I did wonder if the general public would think that all ppl with DID were all needing this much care round the clock. Which isn't the case, ppl with DID can hold down professions and bring up children, and do not all need round the clock care.

Yes, its good that the things weren't sensationalised, it was handled sensitively, the cameraman/interviewer took 2 years to gain her trust to make the film.

I know of ppl with DID who do not have outside carers. Everyone is unique and some ppl have a carer inside.

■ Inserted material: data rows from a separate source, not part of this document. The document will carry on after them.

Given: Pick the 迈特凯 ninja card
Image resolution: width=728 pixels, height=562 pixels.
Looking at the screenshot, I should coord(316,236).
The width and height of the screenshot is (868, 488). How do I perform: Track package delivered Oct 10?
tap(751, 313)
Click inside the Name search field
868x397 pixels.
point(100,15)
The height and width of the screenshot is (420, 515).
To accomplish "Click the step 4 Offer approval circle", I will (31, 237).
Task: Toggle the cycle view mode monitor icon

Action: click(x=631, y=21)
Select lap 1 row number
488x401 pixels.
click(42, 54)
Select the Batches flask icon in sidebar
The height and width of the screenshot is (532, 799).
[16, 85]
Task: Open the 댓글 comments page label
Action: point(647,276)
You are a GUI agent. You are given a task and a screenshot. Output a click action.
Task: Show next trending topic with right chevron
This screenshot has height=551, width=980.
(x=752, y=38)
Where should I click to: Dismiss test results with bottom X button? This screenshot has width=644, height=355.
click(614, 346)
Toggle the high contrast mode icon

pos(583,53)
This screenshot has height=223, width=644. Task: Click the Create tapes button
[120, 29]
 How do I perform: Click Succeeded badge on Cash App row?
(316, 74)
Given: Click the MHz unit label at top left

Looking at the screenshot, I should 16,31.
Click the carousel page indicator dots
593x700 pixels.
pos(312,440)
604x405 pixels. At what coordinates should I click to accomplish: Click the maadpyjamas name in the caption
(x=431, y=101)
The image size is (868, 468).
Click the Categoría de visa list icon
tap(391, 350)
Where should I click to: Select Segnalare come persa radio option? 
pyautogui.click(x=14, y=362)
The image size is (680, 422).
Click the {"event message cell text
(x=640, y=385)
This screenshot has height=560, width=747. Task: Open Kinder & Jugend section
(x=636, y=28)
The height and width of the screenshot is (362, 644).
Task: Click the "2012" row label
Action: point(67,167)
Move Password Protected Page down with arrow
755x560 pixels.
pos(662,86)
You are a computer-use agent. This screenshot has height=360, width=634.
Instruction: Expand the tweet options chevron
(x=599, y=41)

Channel 4 have a habit of repeating stuff really late at night, so I hope you get to see it Silver.

hugs to all, Poppet

[dogtanian]

also, if you have cable they often show these things again on E4.

[RhysMadison]

I live in the USA so I couldn't watch it. Seems like a very interesting feature. I wonder if they'll have it for sale on the internet one of these days. You can buy pretty much anything on the 'net.
Re: meds. Yeah, they can't have a med for DID 'cos DID isn't just one person. If there is depression thruout the system, then anti-depr. would help. But there's just too many different people. Plus if one is depressed but the one who isn't takes the med instead, there's more side effects. That's how it is for me. Depending on who's out, who ever is affected differently from the others.
I tell people to think of DID as being conjoined twins. You have 2 minds, 2 personalities, one body (well sometimes two but they are joined together so for argument's sake, just say it's one body). One wants to go left, the other right. Gotta compromise. NOW add many minds, 10,20,50 different personalities w/ one body.
If one has a headache, the other doesn't. I hope this makes sense. It's how I describe it (w/ little more detail, just don't want to make this too lengthy) to other people.
Love,
RM

[kimmydawn]

OMG, rhysmadison...what an awesome way of explaining our experience!

may i borrow that?

kd

[RhysMadison]

Thank you for the compliment KD!! I tend to make up metaphors to help my family understand what it is I'm going thru. Sure, feel free to borrow it. I'm glad you liked it!! Made my day!
Love,
RM

[Zorah]

I`ll watch out for it in Australia. We usually get them in the end. In general, this type of show annoys me totally. My older son is schizophrenic & the amount of crap that appears on film & TV about this disorder makes it harder for him to be accepted for what he is, in society.
Why do they always show the most extreme cases? at both ends of the spectrum admittedly.
I can`t help thinking this program will do no service for those of us who are DID. I have never had a carer & have passed in a work environment all my life.
They already think we`re all like Sybil in the book, how can a show like this do anything but harm to community perceptions of DID ?

[RhysMadison]

I agree Dawntreader. People tend to assume we're all just like Sybil. What I found out, people like her are very rare.
Love,
RM

[misty]

from what I understand sybil was draumitized for tv sake. Two faces of Eve same thing and her recovery was not complete from what I hear after her movie. She had more personalities. TV is tv.

[dogtanian]

dawntreader, you asked me how she had 20 carers, and how it could be afforded on the NHS. her foster mum/primary carer had set up a trust to look after her, which i assume accepts charitable donations and/or voluntary work by the carers, but i'm not sure. how she managed to acquire 20 of them wasn't explained, it was a team of them, i'm pretty sure they were on rotation, but it didn't really explain.

what it did say was that keeping her at home with carers cost the local nhs authority £500,000 per year. which is obviously a lot more than it would cost to keep her in an institution. many people i know were quite shocked by that and supposed she ought to be in an institution, but having been in an institution myself i disagree. i think being treated at home is very important.